Saturday, September 12, 1998




By Craig T. Kojima, Star-Bulletin
Stan Deuz stands with some of the compressed-gas cylinders
washing onto beaches, prompting the state Health
Department to post warning signs.



Health Dept. warning
on gas cylinders

Dozens of small containers
that can contain lethal gases have
shown up on isle beaches

By Helen Altonn
Star-Bulletin

Tapa

Island beaches soon will have some new signs with big white letters on black saying "DANGER."

The state Health Department is posting them to warn people to stay away from compressed-gas cylinders -- some with lethal gases -- washing in from sea.

The department yesterday cautioned beach-goers against disturbing the cylinders. They instead should call 586-4249 to report them.

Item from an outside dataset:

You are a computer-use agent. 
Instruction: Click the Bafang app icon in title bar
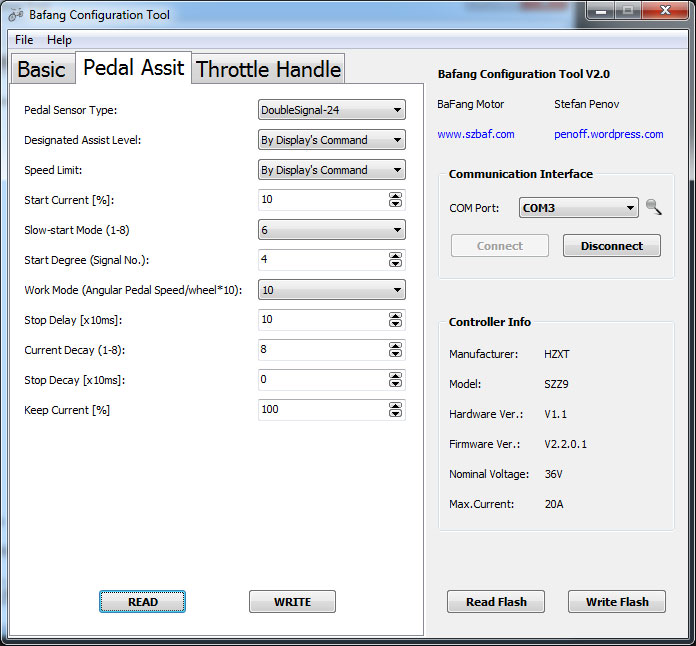click(15, 15)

Bruce Anderson, deputy director of environmental health, said 32 cylinders have been found on beaches in the past year. Most were found on the windward and north shores of Oahu and Kauai.

Department spokesman Patrick Johnston said three were located yesterday. One at Black Point Beach was a propane tank, smaller than the usual cylinders, he said.

He said the department issued an advisory about nine months ago after the cylinders began appearing.

They've been showing up more frequently, so concerned agencies felt the public should be alerted and warning signs posted, Johnston said. The fear is that children, unaware of the danger, may fool around with them, he said.

Some of the cylinders have ammonia, chlorine and possibly other dangerous gases, and mishandling one "could be fatal," Anderson said.

They're believed to be coming in from fishing vessels, most likely from foreign ports, he said. Most appear to have been in the water a long time and have deteriorated, he said.

The cylinders are just one example of a critical problem of garbage being dumped into the ocean by ships, Anderson said.

"Parts of Oahu's North Shore -- in particular, the beaches around Laie and the Malaekahana recreation area -- are littered with old nets and other garbage obviously discarded from boats," he said.

"The material needs to be cleaned up and a message sent to vessels trawling the Pacific that the ocean is not their own private dump."

Johnston said gas cylinders generally are used for refrigeration on ships. They're about 3 feet tall and 10 inches wide, he said.

If they're found in a remote area, they can be destroyed on the spot by shooting holes in them to release the gas, he said.

But most have been taken back to sea by the Hazard Evaluation and Emergency Response Office and sunk by shooting holes in them, he said.

He said the signs won't be posted for a long time and mar the beaches. "This is a short-term thing. People just have to get the message."